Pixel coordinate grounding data
#####

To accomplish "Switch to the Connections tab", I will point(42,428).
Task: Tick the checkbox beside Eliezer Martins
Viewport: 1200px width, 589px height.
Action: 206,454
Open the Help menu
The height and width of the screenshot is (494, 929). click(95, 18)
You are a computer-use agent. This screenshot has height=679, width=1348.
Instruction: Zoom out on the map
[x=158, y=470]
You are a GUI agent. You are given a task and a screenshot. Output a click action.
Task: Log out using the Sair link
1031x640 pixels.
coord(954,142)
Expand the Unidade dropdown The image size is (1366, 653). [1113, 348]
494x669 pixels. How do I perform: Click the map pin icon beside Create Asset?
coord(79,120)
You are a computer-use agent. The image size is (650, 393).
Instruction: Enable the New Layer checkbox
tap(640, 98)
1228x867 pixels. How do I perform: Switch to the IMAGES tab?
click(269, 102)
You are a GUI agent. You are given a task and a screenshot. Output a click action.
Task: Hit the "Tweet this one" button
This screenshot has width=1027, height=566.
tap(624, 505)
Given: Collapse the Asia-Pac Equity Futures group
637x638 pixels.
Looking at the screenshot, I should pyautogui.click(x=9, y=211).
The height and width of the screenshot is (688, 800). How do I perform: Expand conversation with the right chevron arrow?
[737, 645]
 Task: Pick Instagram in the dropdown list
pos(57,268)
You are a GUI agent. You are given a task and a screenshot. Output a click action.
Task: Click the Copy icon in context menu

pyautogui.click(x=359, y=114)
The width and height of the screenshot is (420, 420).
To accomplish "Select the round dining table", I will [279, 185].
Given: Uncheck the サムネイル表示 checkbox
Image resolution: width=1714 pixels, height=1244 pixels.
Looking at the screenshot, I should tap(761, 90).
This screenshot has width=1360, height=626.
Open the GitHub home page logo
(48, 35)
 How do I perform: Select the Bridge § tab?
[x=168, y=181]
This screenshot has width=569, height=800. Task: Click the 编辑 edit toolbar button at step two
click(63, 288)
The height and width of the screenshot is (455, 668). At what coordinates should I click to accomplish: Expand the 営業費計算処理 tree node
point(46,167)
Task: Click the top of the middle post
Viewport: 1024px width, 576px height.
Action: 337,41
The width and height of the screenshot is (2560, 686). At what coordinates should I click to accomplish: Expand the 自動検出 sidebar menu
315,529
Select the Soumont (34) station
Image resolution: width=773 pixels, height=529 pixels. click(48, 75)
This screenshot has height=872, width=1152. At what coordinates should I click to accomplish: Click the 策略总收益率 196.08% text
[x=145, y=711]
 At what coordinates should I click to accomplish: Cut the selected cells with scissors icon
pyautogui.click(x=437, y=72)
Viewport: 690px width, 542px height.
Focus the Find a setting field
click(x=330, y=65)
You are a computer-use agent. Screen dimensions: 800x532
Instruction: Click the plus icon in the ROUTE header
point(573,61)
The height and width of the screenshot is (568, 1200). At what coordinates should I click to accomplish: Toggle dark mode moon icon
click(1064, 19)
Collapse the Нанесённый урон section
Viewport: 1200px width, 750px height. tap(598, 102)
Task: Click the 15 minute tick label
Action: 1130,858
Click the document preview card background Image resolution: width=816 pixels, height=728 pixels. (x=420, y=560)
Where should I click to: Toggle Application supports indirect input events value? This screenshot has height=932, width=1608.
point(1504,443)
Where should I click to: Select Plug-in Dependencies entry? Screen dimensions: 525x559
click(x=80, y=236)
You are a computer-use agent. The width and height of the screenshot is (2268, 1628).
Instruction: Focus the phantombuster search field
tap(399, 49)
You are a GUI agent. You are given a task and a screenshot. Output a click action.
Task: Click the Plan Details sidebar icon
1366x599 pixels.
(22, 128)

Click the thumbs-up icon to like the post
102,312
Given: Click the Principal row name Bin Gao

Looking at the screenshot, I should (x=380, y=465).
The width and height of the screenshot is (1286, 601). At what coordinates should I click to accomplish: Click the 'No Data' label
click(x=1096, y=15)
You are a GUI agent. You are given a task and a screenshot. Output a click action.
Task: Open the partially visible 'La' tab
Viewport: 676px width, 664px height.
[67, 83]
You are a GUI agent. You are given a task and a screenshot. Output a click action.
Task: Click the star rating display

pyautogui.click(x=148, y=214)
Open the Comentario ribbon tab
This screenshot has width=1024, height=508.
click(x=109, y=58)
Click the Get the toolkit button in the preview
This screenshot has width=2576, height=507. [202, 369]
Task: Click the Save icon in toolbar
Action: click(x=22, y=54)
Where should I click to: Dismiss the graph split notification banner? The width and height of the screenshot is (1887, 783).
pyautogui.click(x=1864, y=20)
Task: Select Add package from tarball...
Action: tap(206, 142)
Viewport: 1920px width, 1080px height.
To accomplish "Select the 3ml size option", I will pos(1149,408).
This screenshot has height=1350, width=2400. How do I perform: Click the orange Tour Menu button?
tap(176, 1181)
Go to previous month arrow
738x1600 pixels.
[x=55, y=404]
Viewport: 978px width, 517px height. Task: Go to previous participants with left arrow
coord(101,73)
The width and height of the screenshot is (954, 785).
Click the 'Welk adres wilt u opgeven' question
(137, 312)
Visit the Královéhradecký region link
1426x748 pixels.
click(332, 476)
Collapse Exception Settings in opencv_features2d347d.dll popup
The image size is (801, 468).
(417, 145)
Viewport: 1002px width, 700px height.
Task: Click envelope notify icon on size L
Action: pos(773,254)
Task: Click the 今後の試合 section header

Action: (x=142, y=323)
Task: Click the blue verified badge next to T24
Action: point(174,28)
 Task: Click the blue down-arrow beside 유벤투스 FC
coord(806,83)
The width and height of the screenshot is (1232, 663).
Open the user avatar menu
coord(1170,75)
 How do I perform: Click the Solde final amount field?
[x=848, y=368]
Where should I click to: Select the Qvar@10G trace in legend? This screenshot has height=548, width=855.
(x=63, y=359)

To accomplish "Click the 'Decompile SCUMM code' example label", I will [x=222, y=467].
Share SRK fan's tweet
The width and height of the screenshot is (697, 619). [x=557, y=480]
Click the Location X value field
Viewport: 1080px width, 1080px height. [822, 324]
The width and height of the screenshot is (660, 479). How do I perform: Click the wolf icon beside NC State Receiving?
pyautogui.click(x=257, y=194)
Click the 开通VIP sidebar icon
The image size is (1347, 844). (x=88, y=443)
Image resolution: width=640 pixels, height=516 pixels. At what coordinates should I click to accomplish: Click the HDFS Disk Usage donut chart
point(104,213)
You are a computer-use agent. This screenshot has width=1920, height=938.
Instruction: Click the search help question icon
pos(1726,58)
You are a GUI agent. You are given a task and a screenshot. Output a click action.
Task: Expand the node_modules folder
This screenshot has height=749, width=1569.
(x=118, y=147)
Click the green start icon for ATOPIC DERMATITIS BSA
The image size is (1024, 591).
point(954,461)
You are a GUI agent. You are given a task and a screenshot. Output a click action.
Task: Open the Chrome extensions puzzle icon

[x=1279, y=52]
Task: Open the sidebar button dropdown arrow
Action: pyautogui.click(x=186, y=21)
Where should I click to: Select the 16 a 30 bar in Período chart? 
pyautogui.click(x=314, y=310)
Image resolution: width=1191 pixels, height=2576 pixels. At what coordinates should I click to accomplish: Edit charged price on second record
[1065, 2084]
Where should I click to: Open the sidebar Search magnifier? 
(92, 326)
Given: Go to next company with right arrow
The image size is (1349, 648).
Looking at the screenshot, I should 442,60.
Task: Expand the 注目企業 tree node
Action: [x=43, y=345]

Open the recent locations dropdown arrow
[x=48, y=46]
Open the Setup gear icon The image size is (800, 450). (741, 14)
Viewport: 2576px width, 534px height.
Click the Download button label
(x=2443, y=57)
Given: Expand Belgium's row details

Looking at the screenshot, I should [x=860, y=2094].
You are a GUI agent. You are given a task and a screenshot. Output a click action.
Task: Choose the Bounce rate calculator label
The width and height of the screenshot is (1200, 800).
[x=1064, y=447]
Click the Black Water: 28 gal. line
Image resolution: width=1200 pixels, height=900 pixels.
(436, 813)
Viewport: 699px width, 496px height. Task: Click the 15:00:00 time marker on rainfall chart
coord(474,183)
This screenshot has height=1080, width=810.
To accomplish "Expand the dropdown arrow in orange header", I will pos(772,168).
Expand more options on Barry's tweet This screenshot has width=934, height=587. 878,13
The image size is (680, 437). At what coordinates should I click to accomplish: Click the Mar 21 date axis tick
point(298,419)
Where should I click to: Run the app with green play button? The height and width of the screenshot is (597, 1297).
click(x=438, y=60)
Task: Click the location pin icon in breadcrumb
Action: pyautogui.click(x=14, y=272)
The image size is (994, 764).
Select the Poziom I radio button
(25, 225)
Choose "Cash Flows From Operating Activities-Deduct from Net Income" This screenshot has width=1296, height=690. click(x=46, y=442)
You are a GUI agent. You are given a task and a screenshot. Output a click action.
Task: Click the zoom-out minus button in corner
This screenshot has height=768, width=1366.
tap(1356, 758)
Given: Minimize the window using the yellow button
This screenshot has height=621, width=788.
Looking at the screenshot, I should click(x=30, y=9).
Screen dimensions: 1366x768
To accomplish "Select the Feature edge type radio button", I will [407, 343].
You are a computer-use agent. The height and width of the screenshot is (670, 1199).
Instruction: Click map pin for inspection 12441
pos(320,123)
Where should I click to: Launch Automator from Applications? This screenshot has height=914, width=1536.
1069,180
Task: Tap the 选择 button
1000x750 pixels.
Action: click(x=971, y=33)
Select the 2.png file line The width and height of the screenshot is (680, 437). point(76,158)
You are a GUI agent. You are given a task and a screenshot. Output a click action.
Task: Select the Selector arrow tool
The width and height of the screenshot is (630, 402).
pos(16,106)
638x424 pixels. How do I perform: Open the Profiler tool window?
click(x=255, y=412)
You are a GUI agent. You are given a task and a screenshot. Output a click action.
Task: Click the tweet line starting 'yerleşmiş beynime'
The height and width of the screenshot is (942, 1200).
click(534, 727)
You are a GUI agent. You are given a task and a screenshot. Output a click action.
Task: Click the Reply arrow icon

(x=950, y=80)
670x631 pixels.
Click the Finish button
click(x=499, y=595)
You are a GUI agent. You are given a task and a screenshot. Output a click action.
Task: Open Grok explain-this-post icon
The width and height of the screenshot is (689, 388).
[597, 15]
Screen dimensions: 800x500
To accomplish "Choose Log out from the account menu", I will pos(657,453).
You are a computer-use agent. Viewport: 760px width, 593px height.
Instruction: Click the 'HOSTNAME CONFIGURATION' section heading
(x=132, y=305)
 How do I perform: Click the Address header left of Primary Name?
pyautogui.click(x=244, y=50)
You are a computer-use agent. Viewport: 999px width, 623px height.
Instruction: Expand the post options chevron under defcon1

#####

◆ **ABOUT THIS EXERCISE**:
The lines needed run from the first line of the data through the line containing "You are a computer-use agent. The image"; give them again exactly and nothing else.

◆ **FINISHED EXERCISE**:
To accomplish "Switch to the Connections tab", I will point(42,428).
Task: Tick the checkbox beside Eliezer Martins
Viewport: 1200px width, 589px height.
Action: 206,454
Open the Help menu
The height and width of the screenshot is (494, 929). click(95, 18)
You are a computer-use agent. This screenshot has height=679, width=1348.
Instruction: Zoom out on the map
[x=158, y=470]
You are a GUI agent. You are given a task and a screenshot. Output a click action.
Task: Log out using the Sair link
1031x640 pixels.
coord(954,142)
Expand the Unidade dropdown The image size is (1366, 653). [1113, 348]
494x669 pixels. How do I perform: Click the map pin icon beside Create Asset?
coord(79,120)
You are a computer-use agent. The image size is (650, 393).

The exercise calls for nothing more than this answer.